─── Dados de trabalho ───

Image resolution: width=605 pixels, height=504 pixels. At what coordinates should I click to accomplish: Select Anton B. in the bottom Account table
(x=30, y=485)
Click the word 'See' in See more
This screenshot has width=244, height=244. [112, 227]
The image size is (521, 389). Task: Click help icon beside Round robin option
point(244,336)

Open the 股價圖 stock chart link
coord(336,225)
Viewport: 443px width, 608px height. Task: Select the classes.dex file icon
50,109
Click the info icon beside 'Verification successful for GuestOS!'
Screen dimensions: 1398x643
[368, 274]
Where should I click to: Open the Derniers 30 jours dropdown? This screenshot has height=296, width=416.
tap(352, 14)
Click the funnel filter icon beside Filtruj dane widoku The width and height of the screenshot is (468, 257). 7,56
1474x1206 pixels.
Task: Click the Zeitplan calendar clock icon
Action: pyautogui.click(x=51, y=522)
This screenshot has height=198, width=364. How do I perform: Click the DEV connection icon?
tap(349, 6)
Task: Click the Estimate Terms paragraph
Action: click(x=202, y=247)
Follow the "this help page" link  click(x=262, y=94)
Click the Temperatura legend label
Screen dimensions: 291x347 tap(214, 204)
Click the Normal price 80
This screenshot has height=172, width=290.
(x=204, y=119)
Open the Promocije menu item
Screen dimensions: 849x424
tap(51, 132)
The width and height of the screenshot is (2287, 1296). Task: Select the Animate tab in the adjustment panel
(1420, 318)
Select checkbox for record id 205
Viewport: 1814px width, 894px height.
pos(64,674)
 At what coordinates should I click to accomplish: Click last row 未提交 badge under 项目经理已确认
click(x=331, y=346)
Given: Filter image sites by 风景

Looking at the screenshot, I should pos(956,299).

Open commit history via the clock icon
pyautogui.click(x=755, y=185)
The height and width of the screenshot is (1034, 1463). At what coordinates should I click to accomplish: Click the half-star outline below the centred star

───

Problema proposto: Imprima todos os itens acima, linha por linha, sem nenhuma alteração.

Resposta da tarefa:
Image resolution: width=605 pixels, height=504 pixels. At what coordinates should I click to accomplish: Select Anton B. in the bottom Account table
(x=30, y=485)
Click the word 'See' in See more
This screenshot has width=244, height=244. [112, 227]
The image size is (521, 389). Task: Click help icon beside Round robin option
point(244,336)

Open the 股價圖 stock chart link
coord(336,225)
Viewport: 443px width, 608px height. Task: Select the classes.dex file icon
50,109
Click the info icon beside 'Verification successful for GuestOS!'
Screen dimensions: 1398x643
[368, 274]
Where should I click to: Open the Derniers 30 jours dropdown? This screenshot has height=296, width=416.
tap(352, 14)
Click the funnel filter icon beside Filtruj dane widoku The width and height of the screenshot is (468, 257). 7,56
1474x1206 pixels.
Task: Click the Zeitplan calendar clock icon
Action: pyautogui.click(x=51, y=522)
This screenshot has height=198, width=364. How do I perform: Click the DEV connection icon?
tap(349, 6)
Task: Click the Estimate Terms paragraph
Action: click(x=202, y=247)
Follow the "this help page" link  click(x=262, y=94)
Click the Temperatura legend label
Screen dimensions: 291x347 tap(214, 204)
Click the Normal price 80
This screenshot has height=172, width=290.
(x=204, y=119)
Open the Promocije menu item
Screen dimensions: 849x424
tap(51, 132)
The width and height of the screenshot is (2287, 1296). Task: Select the Animate tab in the adjustment panel
(1420, 318)
Select checkbox for record id 205
Viewport: 1814px width, 894px height.
pos(64,674)
 At what coordinates should I click to accomplish: Click last row 未提交 badge under 项目经理已确认
click(x=331, y=346)
Given: Filter image sites by 风景

Looking at the screenshot, I should pos(956,299).

Open commit history via the clock icon
pyautogui.click(x=755, y=185)
The height and width of the screenshot is (1034, 1463). At what coordinates should I click to accomplish: Click the half-star outline below the centred star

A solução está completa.